* START QUOTED TEXT *

Dynamic Programming Maximum Profit for Movers in 2 cities

Question

There is a moving company. It operates in two cities. They wish to maximize profit. Given are 2 arrays representing the two cities. The value at position i in each of the arrays indicates the maximum profit to be made in the city that day. If they work in city A on day i, and city B on day i+1, there is a cost associated with travelling between the 2 cities c. We need to use Dynamic Programming to find the maximum profit to be made. Here is an example:

A = {10, 20, 30}
B = {-10, 50, 20}
c = 20
optimal solution = (10 + (50 - 20) + 20) = 10 + 30 + 20 = 60

I think this is similar to weighted interval schedule OR the subset sum problem (knapsack). Any help is appreciated.

EDIT:

I need to find the recurrence relation(s), time complexity of the algorithm and then prove the correctness. Any ideas?

Answer 1

Let's say at ith day if he's in city A, then he has 2 choices he can collect the profit on city A to travel to city B. Mathematically we can express it as

fA(i) = max(fA(i-1)+A[i],fB(i-1))

Bottom up approach where he can come from city B without collecting anything or collect profit in city A.

similarly,

fB(i) = max(fB(i-1)+B[i], fA(i-1))

Answer 2

Your solution doesn't work if there are cases that equals like the examples:

a={1,5,3,9}
b={6,2,3,1}
k=3

• Expected: 20
• Your output: 17

Answer 3

To represent this problem better,

• Let A be the profit matrix where A[c] is the profit array for city c (c = 0 for the first city, c = 1 for the second, and so on).
• Let P(i, c) be the optimal profit up to and including day i such that the moving company end up in city c on day i.
• Let C(c', c) is the cost of moving from a city c' to a city c.

This setup allows us to generalize the solution to an arbitrary number of cities.

In order to maximize P(i, c), we have to consider all possible cities that the movers could be in on the previous day i-1 and choose the maximal option. These possibilities include the movers being in the same city on the previous day, and moving from another city the previous day while incurring a moving cost. Hence

P(i, c) = max(P(i-1, c), max(P(i-1, c') + C(c', c) for all cities c' != c)) + A[c][i]

The first argument in the outer max (P(i-1, c)) considers the case where the movers were in the same city on the previous day, and the second argument (the inner max) evaluates and maximizes the profits (including moving costs) if the movers were in a different city on the previous day.

* END QUOTED TEXT *
* START RECORD LIST *

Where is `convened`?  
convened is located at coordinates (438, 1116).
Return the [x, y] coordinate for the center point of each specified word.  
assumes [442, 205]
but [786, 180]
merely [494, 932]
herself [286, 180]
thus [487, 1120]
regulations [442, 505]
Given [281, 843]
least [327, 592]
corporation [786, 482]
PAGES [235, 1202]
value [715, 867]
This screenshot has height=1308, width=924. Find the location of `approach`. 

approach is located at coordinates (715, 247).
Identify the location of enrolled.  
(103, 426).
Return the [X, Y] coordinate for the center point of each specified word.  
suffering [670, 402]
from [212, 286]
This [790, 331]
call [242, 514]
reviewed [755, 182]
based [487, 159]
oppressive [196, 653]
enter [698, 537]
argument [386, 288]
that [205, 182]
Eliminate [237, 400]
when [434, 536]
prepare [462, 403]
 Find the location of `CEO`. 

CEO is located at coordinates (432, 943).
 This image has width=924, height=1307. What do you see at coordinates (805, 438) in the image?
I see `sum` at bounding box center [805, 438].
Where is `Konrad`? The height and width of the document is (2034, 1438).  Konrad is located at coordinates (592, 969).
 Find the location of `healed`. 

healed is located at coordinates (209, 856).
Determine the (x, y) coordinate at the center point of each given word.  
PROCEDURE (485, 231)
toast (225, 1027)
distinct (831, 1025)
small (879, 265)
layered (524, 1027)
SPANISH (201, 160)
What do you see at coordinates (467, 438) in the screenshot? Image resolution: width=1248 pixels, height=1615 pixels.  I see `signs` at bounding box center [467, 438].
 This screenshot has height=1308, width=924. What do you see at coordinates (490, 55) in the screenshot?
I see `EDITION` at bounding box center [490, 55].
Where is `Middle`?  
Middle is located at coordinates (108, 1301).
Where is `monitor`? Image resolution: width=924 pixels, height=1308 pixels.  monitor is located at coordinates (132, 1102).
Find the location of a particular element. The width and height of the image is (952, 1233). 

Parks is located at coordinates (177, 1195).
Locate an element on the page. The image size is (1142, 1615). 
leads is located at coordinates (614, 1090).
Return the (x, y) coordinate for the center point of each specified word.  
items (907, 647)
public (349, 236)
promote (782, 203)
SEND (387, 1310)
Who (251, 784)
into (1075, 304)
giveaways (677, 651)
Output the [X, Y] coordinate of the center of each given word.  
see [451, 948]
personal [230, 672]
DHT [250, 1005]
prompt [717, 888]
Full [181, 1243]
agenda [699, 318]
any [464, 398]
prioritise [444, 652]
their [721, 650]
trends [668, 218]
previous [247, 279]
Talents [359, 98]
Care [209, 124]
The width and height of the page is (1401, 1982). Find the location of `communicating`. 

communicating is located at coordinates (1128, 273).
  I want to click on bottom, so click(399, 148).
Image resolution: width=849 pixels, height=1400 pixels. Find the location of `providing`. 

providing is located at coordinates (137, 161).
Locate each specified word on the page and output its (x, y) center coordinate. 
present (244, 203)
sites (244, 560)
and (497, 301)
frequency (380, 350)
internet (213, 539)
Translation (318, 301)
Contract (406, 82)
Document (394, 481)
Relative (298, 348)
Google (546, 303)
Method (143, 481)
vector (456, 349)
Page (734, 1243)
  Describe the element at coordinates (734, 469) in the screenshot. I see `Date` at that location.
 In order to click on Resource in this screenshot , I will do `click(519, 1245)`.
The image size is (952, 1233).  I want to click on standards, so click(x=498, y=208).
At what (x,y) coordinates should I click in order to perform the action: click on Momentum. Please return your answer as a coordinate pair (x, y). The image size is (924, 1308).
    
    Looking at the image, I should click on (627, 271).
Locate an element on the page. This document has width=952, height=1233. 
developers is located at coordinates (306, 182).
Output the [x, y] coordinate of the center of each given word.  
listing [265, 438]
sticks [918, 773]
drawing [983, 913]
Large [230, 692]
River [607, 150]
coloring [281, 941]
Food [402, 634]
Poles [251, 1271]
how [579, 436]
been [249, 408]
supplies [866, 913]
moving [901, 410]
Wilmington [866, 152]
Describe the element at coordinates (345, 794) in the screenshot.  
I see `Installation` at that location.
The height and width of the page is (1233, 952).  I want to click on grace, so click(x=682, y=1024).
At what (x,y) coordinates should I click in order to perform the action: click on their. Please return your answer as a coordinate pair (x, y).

* END RECORD LIST *

**TASKS FOR THIS EXERCISE:**
a. In the thread on movers in two cities, what total profit is given as the optimal solution for the first example?
b. According to the thread on movers in two cities, why does the formula for P(i, c) in Answer 3 take a maximum over the previous day's possible cities?
c. Pick up the thread on movers in two cities after its final sentence and write what comes next.

**RESULTS OF THE EXERCISE:**
a. 60

b. To maximize P(i, c), the formula must consider every city the movers could have been in on day i-1 and pick the best option. These options include staying in the same city and moving from another city while paying the moving cost.

c.
The final answer is simply max(P(n, x) for all cities x) where n is the last day (considering all possible cities the movers could end up in on the final day).

In your example, city A == city 0, city B == city 1, profit matrix A = [[10, 20, 30], [-10, 50, 20]], and C(0, 1) = C(1, 0) = 20.

EDIT:

The time complexity will be O(nc), where n is the number of days and c is the number of cities. If the number of cities is fixed, then the time complexity is O(n).

Proving correctness can be done using induction. Assume that P(i-1, x) is maximal for all cities x. Then show that P(i, c) for some city c as defined above is maximal. There are two possibilities for the maximal solution:

• The movers were in the same city c on day i-1
• The movers were in a different city c' on day i-1.

Now all you have to show is that the recurrence defined above will give you the correct solution in both these cases.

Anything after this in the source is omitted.